━━━ RECORD SET

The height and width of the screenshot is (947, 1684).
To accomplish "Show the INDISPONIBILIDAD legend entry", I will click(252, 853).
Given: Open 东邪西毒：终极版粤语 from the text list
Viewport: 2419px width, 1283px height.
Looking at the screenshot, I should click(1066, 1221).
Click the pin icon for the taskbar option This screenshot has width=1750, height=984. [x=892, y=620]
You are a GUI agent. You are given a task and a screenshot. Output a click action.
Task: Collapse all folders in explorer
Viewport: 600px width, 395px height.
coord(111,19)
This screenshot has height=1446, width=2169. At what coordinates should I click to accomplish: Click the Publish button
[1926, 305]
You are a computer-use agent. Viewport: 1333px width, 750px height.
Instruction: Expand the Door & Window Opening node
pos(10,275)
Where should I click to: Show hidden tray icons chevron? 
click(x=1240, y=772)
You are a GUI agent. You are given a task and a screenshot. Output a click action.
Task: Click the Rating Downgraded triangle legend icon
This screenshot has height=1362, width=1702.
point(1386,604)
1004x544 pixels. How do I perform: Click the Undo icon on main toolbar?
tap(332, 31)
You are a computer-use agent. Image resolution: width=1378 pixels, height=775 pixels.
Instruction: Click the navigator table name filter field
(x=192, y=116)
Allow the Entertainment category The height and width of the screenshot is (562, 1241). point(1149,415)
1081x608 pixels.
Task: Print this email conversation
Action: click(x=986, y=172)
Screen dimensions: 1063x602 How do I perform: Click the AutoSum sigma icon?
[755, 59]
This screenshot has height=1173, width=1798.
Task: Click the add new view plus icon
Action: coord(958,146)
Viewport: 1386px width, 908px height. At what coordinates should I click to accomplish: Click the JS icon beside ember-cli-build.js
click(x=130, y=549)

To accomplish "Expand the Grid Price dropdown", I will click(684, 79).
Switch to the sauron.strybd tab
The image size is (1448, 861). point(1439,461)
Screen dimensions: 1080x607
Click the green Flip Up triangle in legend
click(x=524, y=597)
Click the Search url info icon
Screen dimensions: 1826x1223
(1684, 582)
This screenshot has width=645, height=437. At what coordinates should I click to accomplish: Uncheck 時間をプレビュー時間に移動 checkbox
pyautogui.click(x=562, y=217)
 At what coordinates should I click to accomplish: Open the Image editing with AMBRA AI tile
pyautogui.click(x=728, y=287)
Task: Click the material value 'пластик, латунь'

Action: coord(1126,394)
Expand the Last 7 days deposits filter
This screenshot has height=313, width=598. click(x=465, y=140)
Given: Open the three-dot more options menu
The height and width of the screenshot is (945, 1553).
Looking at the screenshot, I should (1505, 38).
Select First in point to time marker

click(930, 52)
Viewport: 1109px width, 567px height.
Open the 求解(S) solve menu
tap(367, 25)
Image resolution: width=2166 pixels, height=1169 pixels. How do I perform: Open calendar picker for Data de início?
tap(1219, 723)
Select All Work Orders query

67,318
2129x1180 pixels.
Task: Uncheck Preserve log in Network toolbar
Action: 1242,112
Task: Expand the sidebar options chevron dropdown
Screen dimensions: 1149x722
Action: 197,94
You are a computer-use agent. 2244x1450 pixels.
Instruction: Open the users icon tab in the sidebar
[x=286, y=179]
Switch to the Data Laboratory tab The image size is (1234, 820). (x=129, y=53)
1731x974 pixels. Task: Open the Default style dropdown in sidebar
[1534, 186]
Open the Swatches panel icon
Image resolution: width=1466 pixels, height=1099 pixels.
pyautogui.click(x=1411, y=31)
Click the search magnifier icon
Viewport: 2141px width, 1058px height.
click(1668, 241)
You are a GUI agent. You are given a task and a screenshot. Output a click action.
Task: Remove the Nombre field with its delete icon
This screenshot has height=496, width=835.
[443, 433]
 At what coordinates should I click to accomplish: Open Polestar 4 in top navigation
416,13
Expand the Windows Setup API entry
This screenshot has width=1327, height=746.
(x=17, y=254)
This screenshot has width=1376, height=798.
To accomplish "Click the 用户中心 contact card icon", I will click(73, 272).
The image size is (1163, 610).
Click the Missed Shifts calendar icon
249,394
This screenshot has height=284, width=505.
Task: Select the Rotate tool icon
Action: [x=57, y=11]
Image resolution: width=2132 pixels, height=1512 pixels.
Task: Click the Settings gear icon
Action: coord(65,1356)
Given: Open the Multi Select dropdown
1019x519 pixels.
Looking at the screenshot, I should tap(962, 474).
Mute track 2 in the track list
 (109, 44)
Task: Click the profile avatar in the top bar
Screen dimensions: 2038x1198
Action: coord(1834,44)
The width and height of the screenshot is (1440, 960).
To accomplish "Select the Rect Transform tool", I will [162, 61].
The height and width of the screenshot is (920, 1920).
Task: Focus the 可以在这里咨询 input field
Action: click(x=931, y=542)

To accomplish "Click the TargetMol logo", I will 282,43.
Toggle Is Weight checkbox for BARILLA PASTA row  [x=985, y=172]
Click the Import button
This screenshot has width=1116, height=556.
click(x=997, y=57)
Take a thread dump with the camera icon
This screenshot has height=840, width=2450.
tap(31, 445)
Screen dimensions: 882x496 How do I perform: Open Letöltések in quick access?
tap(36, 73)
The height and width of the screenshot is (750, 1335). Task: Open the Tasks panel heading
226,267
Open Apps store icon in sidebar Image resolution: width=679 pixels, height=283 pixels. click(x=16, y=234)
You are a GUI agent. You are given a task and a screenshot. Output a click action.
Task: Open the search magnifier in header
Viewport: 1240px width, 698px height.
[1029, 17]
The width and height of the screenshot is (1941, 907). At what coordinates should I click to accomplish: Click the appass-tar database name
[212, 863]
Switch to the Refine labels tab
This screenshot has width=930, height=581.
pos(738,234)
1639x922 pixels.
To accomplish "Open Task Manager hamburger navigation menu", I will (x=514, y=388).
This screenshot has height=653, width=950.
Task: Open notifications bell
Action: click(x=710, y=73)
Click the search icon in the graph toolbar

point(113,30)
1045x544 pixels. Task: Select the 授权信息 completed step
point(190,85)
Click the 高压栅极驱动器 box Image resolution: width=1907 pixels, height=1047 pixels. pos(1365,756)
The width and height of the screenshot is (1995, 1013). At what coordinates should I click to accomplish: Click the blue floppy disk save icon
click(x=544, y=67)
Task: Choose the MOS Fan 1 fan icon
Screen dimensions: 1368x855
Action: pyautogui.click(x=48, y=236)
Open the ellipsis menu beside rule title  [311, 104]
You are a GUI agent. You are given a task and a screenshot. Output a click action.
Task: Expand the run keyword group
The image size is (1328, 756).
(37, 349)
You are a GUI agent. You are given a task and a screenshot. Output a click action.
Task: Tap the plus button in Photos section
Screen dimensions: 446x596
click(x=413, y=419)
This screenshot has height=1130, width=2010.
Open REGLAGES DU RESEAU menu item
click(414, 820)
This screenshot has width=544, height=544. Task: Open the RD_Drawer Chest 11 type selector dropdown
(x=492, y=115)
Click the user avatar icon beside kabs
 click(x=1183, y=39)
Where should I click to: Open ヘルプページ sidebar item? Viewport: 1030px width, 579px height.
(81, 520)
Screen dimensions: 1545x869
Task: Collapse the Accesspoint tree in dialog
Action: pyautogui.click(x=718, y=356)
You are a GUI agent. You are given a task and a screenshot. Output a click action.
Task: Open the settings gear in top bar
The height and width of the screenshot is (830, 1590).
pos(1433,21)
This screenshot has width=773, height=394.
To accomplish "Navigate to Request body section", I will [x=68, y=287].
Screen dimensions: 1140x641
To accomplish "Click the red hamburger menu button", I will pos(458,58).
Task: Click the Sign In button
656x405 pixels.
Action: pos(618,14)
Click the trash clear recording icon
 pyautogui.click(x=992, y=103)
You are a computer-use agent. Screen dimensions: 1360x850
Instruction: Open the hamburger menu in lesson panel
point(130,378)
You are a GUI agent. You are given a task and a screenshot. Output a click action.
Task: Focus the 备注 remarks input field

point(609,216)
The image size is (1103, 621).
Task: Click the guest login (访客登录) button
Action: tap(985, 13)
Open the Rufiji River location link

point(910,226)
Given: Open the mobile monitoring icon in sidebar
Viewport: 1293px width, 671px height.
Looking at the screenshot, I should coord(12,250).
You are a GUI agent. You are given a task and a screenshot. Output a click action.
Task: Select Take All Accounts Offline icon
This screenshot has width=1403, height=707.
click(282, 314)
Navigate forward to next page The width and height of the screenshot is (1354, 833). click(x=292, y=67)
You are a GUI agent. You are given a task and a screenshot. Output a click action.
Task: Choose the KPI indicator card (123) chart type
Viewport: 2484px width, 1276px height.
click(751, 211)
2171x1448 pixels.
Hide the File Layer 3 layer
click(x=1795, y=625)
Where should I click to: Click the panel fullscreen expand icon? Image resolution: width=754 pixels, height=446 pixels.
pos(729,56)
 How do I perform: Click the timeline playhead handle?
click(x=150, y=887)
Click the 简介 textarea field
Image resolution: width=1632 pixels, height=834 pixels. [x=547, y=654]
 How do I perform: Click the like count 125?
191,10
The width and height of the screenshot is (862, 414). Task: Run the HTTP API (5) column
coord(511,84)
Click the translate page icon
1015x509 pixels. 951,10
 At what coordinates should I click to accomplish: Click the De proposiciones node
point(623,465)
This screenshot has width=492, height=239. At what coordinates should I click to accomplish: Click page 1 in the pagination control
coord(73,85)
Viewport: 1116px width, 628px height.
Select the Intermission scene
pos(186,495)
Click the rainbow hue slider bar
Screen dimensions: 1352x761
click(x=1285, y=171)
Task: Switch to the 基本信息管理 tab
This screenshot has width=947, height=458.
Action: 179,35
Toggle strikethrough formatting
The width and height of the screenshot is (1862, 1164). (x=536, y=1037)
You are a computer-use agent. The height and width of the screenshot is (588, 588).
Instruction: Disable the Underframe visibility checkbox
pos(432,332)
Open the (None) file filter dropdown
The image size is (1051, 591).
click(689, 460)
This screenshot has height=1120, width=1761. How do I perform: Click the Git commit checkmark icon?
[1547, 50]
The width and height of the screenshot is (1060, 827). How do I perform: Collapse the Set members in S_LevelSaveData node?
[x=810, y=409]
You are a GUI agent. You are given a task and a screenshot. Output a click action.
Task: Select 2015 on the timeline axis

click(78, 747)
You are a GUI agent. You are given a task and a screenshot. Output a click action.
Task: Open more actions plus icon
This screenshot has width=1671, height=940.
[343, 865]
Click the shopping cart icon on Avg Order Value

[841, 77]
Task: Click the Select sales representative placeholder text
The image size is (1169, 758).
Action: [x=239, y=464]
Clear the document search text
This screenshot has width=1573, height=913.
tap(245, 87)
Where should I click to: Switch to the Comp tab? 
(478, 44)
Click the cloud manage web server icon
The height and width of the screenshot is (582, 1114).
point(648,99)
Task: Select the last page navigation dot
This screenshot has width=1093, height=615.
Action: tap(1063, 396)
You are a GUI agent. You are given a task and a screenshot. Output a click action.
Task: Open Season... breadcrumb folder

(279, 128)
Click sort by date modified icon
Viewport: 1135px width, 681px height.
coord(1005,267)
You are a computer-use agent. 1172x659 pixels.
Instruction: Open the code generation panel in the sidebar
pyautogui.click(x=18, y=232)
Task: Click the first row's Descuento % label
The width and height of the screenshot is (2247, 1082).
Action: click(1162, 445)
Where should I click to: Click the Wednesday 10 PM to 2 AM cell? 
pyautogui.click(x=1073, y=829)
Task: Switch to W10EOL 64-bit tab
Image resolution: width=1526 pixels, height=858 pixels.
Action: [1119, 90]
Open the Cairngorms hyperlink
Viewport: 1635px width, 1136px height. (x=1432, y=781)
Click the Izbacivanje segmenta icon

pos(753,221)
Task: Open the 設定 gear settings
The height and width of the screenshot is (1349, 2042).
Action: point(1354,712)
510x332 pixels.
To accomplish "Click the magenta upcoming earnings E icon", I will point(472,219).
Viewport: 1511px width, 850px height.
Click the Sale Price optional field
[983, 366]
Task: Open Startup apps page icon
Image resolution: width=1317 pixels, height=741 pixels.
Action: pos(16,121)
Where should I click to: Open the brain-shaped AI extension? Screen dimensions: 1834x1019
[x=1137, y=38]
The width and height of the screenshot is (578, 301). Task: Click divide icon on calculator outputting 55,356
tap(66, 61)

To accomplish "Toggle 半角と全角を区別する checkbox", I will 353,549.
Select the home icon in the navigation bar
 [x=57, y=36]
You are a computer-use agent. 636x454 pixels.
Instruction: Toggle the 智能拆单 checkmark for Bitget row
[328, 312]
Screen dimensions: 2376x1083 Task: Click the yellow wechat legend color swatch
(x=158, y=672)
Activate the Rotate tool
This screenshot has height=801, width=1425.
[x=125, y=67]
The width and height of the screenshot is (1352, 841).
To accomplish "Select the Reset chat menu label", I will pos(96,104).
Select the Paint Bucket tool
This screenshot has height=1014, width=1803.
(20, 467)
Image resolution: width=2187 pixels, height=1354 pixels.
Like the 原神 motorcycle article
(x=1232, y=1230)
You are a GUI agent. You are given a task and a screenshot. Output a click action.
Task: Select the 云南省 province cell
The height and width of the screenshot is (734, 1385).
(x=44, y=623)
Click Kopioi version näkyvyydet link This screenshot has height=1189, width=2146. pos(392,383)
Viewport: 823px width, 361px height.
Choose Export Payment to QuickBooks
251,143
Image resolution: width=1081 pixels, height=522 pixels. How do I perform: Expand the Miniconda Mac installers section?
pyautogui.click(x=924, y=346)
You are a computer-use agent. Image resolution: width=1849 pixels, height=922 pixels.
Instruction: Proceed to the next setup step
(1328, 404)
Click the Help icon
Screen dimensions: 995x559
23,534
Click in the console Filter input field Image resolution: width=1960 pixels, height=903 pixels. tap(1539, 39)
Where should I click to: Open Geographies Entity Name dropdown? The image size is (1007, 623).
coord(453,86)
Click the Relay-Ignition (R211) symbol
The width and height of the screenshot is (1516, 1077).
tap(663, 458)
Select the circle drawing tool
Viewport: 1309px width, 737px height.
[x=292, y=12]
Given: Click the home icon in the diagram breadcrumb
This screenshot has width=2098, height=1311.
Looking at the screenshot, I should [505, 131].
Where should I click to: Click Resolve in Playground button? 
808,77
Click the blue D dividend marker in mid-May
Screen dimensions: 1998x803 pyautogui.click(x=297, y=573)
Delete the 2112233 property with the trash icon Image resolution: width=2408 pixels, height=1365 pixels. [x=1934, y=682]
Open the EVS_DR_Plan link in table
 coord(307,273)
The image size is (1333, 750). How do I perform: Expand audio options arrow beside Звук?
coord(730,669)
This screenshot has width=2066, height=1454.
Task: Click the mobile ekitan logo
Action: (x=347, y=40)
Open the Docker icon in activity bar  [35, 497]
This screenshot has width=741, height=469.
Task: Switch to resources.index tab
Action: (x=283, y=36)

━━━━━━

**WHAT THE TASK ASKS:**
Exactly as written, please reproduce the lines from the first line of the data to the line containing "Task: Collapse all folders in explorer", inclusive, and nothing else.

**SOLVED EXERCISE:**
The height and width of the screenshot is (947, 1684).
To accomplish "Show the INDISPONIBILIDAD legend entry", I will click(252, 853).
Given: Open 东邪西毒：终极版粤语 from the text list
Viewport: 2419px width, 1283px height.
Looking at the screenshot, I should click(1066, 1221).
Click the pin icon for the taskbar option This screenshot has width=1750, height=984. [x=892, y=620]
You are a GUI agent. You are given a task and a screenshot. Output a click action.
Task: Collapse all folders in explorer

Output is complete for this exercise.